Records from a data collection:
=== Section Start ===
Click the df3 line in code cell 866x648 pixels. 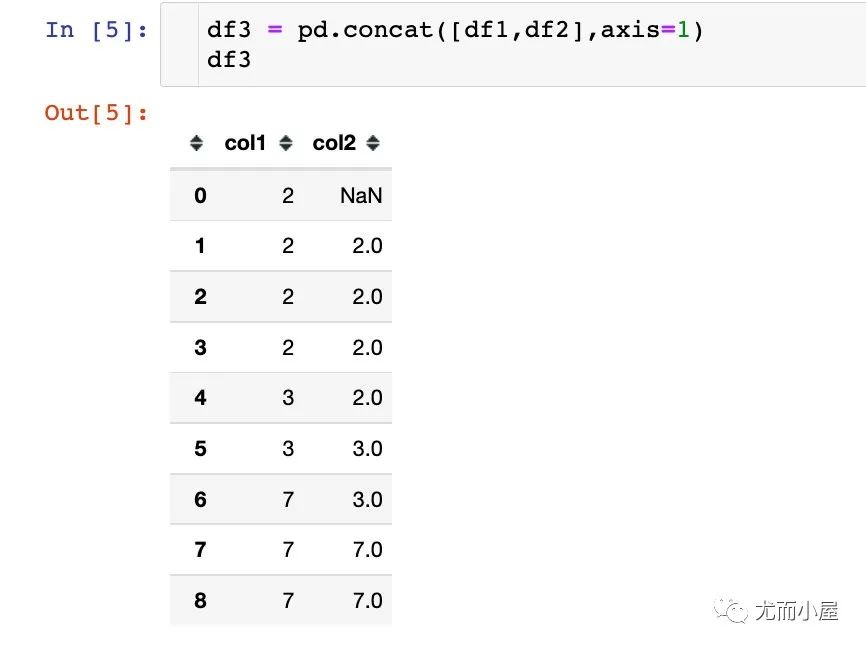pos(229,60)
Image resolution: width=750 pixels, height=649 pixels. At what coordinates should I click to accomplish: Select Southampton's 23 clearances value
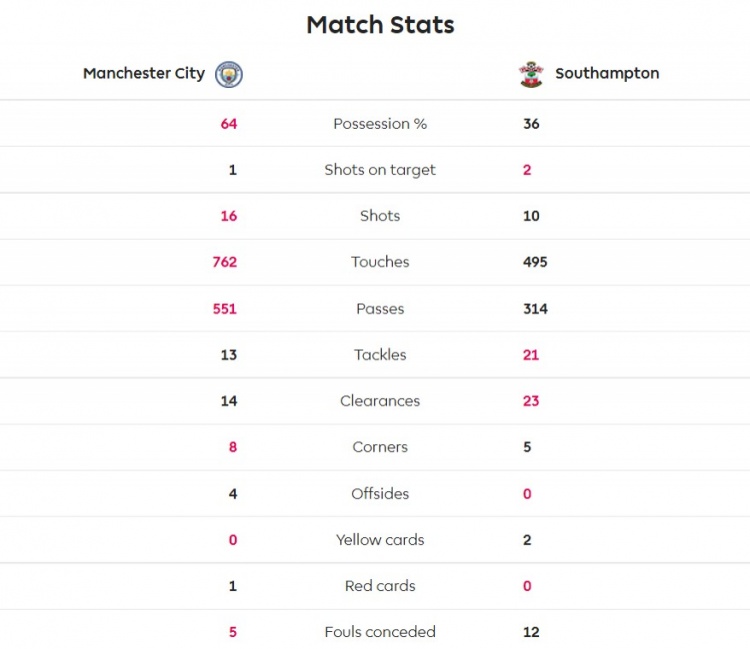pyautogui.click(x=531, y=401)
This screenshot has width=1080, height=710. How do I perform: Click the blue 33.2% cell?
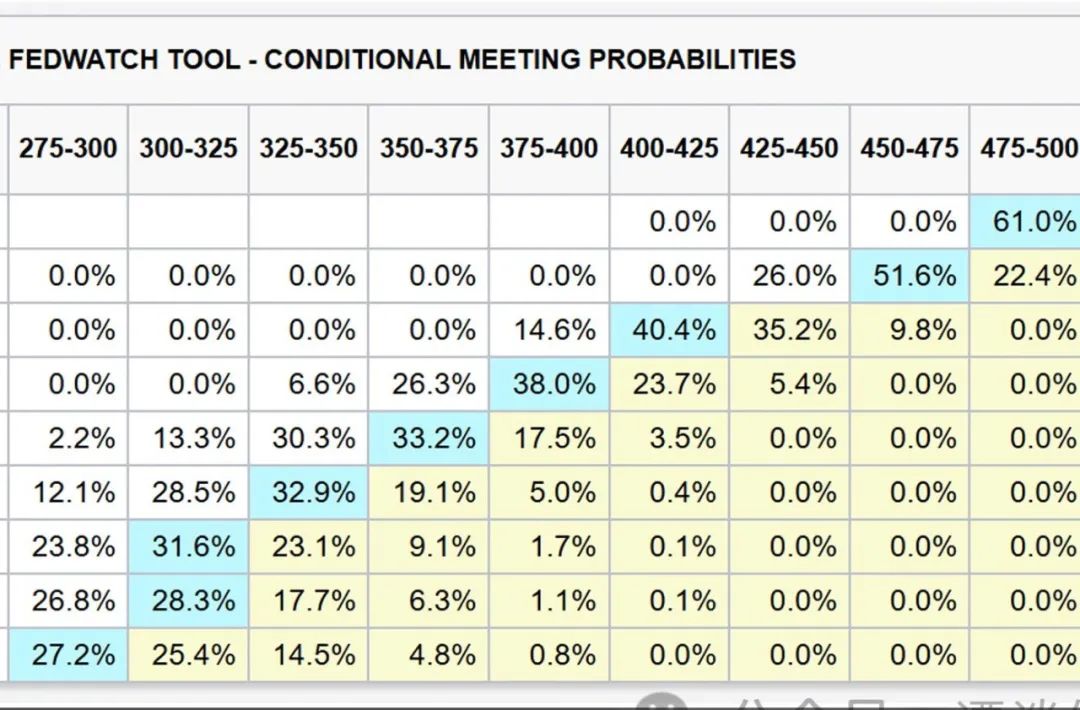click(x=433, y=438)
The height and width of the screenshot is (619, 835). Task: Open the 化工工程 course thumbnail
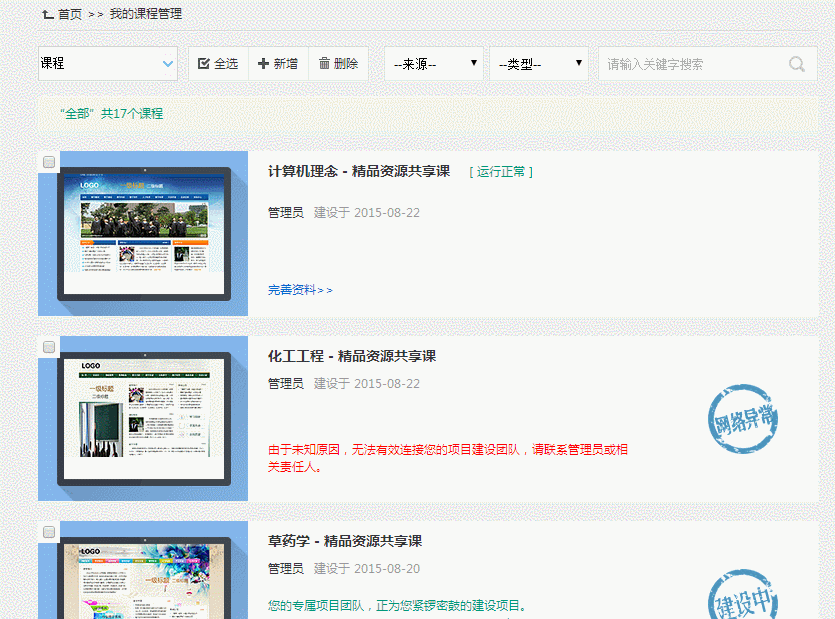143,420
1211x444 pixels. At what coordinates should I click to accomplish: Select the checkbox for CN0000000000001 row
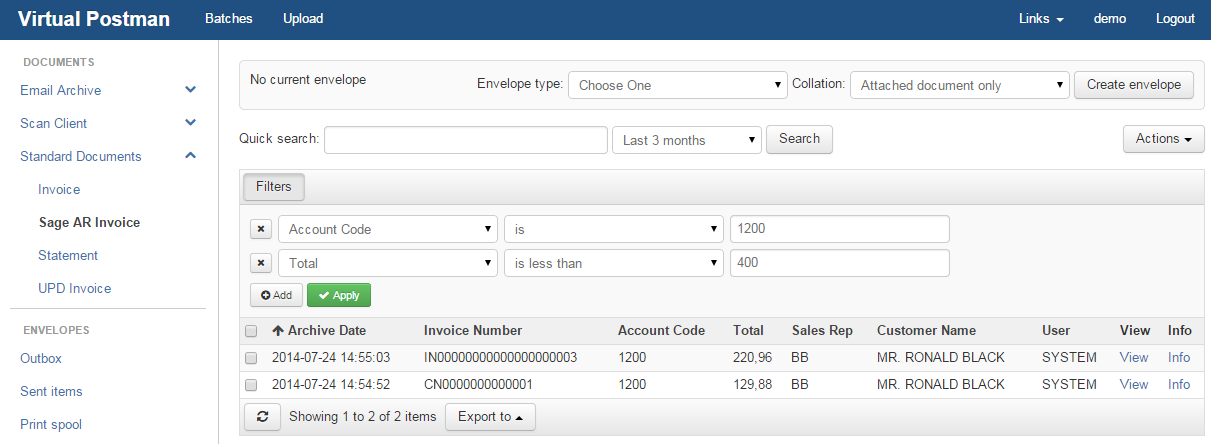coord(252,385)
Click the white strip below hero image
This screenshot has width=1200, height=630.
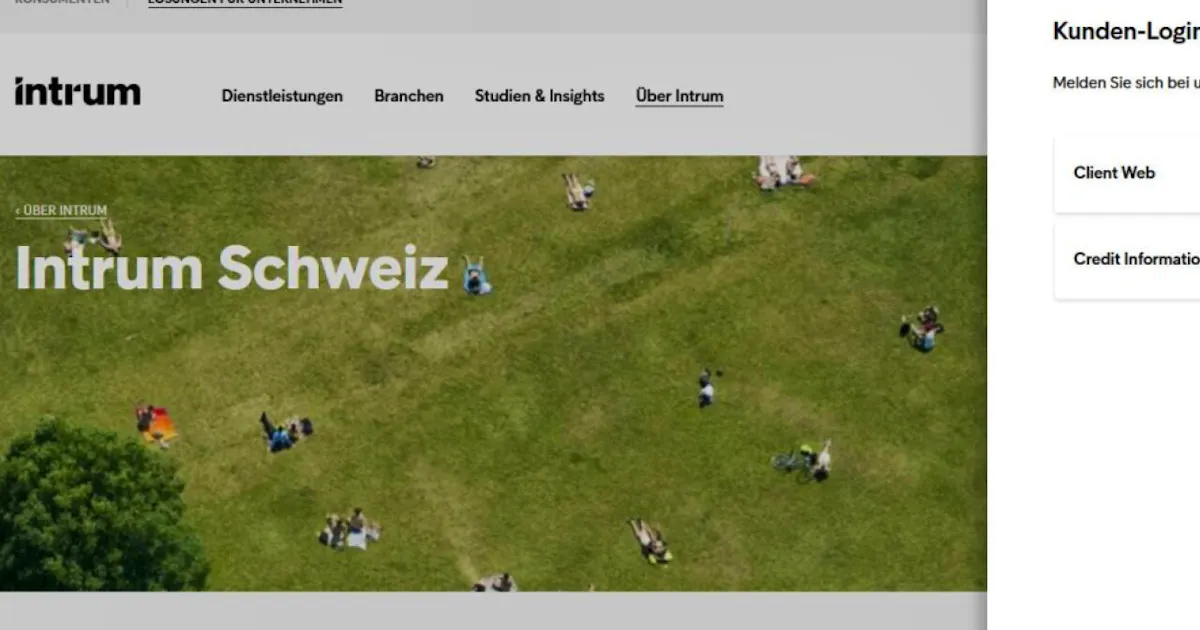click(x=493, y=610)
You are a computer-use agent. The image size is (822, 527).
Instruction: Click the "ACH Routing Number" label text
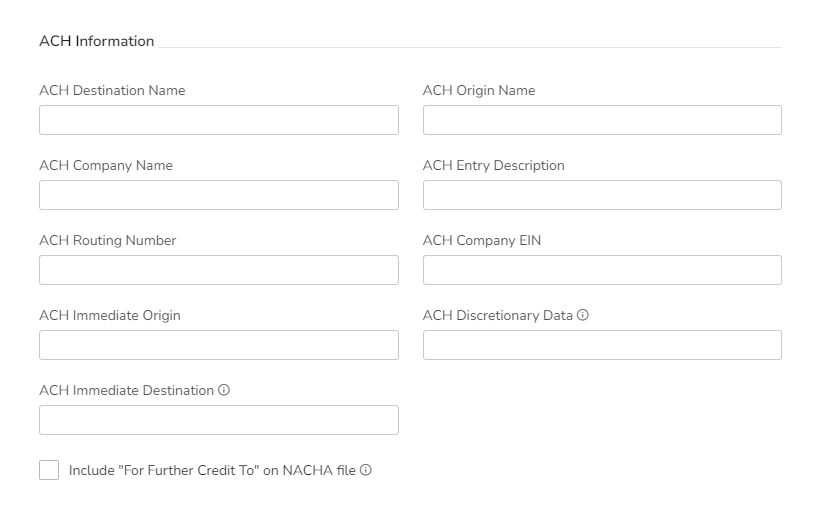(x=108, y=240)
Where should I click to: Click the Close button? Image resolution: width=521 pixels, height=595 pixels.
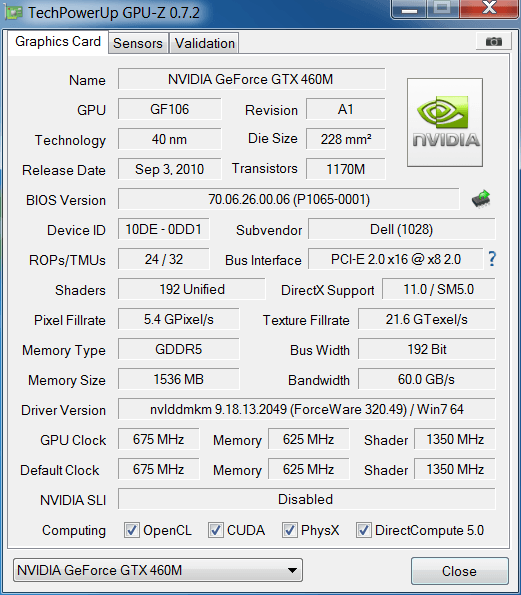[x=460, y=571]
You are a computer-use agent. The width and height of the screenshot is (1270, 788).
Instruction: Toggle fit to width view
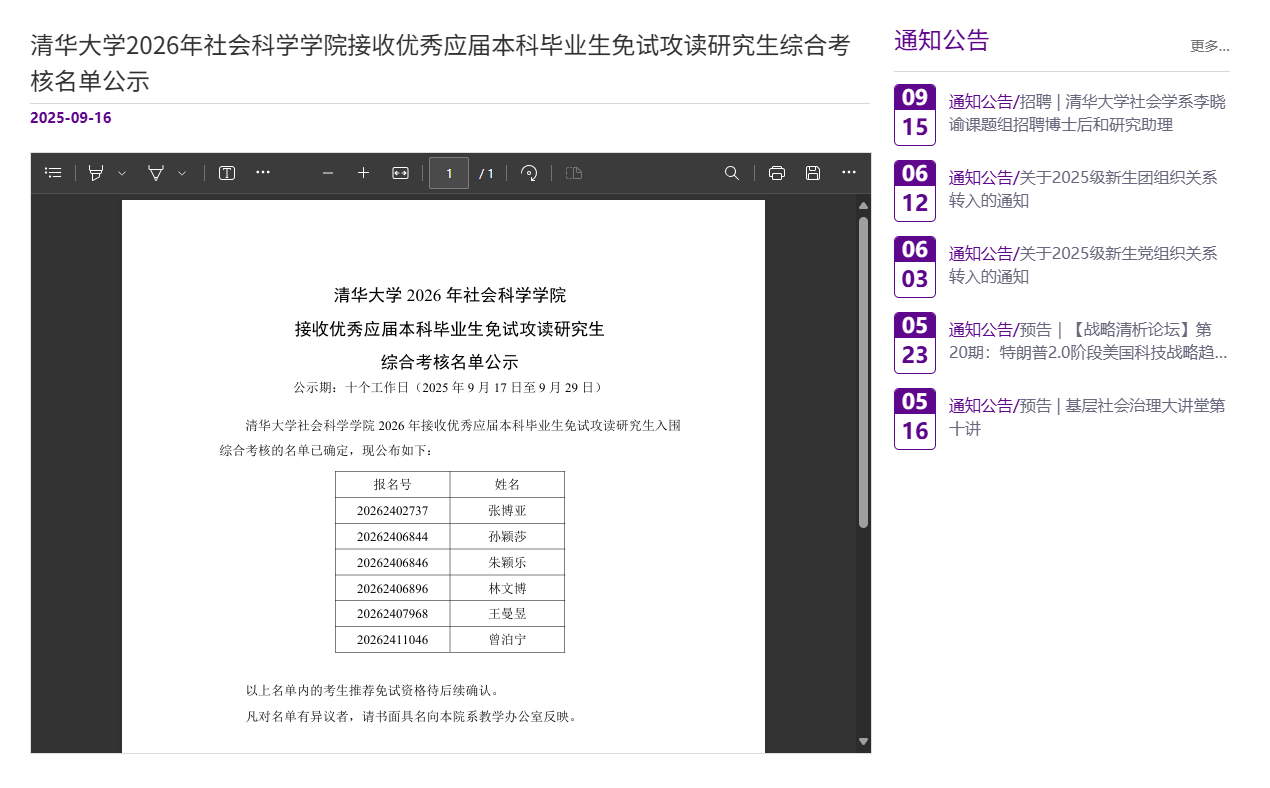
=== Section End ===
- **Exercise brief**: Select and copy every line from the records that includes the word "agent".

- **Final answer**:
You are a computer-use agent. The image size is (822, 527).
You are a computer-use agent. The width and height of the screenshot is (1270, 788).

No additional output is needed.